Why hybrid apps are the future
by John Browne, on Feb 26, 2013 4:00:00 AM
Now that Microsoft is on the scene so to speak I think you will see a big push to get developers to write apps for the Windows store. Admittedly the smart thinking is that they will only obtain about a 10% market share over the next 4-5 years but I wouldn't discount their ability to enlist/encourage/extoll developers to get onto the platform.
With RIM back in the picture again (although they may be fighting for the crumbs under the table) we're facing the Balkanization of mobile devices. Objective C (iOS), Java (Android), or C# (Windows 8)? What about apps with roots back to VB, COBOL, .NET, or even Win32 API? What about the browser?

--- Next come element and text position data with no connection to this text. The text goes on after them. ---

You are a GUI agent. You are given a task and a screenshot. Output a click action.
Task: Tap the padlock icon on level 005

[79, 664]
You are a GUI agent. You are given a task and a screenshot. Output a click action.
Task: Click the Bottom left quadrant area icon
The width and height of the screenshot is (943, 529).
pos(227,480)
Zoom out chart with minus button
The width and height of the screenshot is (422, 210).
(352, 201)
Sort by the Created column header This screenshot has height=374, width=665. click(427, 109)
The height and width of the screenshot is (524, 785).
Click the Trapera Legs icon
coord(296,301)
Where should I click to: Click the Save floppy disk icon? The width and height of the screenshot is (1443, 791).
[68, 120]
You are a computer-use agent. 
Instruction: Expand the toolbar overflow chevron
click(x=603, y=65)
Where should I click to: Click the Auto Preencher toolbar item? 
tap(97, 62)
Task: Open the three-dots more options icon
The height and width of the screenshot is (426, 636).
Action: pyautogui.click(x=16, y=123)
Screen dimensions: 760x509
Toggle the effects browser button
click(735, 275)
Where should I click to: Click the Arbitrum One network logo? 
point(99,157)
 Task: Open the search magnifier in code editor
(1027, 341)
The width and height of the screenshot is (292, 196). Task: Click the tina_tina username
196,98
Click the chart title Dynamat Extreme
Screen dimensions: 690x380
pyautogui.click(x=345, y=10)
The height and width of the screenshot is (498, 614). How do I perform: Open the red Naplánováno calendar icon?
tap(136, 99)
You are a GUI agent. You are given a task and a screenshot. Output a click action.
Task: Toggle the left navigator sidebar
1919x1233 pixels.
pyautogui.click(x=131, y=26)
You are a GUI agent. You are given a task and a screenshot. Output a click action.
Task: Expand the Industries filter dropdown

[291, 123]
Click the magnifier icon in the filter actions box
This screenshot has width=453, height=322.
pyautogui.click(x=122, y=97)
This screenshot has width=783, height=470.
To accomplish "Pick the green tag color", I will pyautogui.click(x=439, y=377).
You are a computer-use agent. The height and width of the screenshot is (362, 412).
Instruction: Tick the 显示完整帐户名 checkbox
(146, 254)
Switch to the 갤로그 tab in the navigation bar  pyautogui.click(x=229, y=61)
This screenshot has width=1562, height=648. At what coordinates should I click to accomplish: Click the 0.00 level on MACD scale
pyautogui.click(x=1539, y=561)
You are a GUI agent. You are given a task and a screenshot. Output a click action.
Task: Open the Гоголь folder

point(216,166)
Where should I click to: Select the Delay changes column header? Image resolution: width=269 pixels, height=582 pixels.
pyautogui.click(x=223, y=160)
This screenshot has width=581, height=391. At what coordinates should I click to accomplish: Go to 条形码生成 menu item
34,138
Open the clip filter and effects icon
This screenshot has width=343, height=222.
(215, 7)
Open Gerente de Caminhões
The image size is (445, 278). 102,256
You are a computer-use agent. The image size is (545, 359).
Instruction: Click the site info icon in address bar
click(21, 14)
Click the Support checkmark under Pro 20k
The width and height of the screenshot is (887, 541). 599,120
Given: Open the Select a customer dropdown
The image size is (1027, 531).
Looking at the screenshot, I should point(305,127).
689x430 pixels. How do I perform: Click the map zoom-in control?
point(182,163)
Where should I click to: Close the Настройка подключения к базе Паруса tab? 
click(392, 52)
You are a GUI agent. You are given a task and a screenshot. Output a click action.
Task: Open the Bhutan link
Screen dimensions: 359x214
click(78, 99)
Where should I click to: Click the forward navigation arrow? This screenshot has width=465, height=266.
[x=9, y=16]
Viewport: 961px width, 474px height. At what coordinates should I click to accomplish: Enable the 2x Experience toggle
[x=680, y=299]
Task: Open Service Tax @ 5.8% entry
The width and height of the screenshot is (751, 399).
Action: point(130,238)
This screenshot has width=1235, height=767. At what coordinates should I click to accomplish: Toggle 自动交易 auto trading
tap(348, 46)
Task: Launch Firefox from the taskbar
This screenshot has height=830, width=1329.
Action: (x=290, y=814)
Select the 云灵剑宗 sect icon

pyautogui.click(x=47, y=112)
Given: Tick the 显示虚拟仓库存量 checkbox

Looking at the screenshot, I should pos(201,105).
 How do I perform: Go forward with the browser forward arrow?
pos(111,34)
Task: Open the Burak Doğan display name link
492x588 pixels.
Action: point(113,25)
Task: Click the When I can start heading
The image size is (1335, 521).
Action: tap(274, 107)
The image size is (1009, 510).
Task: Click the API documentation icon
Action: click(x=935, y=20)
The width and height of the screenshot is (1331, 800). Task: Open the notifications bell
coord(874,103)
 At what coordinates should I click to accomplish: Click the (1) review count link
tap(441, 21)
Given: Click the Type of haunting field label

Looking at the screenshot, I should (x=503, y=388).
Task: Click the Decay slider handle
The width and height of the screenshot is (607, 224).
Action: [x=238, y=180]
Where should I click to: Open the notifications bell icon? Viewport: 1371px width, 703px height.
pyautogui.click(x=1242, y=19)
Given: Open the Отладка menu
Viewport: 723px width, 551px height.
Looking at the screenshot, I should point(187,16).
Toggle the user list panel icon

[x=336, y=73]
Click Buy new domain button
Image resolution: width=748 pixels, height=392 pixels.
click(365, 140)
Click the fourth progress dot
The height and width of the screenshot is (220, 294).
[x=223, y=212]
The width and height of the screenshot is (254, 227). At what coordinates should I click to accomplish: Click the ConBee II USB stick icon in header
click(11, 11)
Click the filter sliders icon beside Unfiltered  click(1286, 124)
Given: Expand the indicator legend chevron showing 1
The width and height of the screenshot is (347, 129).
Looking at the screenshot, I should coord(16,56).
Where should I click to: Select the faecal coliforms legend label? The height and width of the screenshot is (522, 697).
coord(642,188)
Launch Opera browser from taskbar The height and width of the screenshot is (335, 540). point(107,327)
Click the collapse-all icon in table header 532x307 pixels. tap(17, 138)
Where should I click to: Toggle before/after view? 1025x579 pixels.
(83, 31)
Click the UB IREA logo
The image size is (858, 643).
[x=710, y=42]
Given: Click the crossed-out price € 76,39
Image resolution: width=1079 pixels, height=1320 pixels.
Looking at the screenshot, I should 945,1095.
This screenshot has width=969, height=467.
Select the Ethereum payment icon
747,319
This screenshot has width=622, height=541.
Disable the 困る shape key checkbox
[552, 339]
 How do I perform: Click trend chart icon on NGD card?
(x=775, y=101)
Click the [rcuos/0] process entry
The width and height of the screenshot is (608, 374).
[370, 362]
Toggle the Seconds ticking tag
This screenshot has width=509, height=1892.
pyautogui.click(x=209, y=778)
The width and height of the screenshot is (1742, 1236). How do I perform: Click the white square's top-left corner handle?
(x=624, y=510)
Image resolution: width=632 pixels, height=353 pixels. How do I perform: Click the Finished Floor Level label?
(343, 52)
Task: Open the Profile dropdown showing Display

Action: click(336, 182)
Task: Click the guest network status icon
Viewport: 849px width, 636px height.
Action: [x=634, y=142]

It can be a real trial to figure out how to code against all these targets. You could write one version in, say, C# for Windows, then subset it down for Windows 8 RT and the phone, then rewrite it in Java for Android tablets and phones, then rewrite it again in Objective C for iPads and iPhones, then finally build a version using HTML5 and Javascript to run on the browser. A ton of work to cover all those platforms. And every bug fix/update/improvement requires doing it again and again.
Ugh.
So this is why I think HTML5 will conquer all (kind of like love) except that I don't think pure HTML5 apps will be as popular as hybrid approaches, which I also think will make more sense than multiple native versions.
Mobile application development is hot and is going to consume a lot of resources. More and more CIOs are facing not the Dawn of the Dead but the Day of the iPad (or Samsung Galaxy or Microsoft Surface). It may not be high noon yet but the sun is rising quickly and it's shining on a world of BYOD. Can you imagine next year beginning a new line of business app development project that doesn't include a plan for tablets and smartphones? Me neither.
I still think there are compelling cases for the pure native application. The Facebook experience notwithstanding, if I had to write such a critical (and revenue generating) application for a iPhone it would be native all the way. But for a LOB app that the IT department has to migrate from VB or PowerBuilder or C, and has to support 2, 3, or 4 platforms, I think using HTML5 with calls into native services like GPS makes a lot of sense. HTML5 is a rich language and is just getting richer; it offers a widely-supported framework to abstract most of your application code (combined with Javascript and back-end web services to do the heavy lifting); and it's easy to modify with cascading style sheets (CSS).
That way if Marissa Mayer comes out with the yPhone we'll all be ready.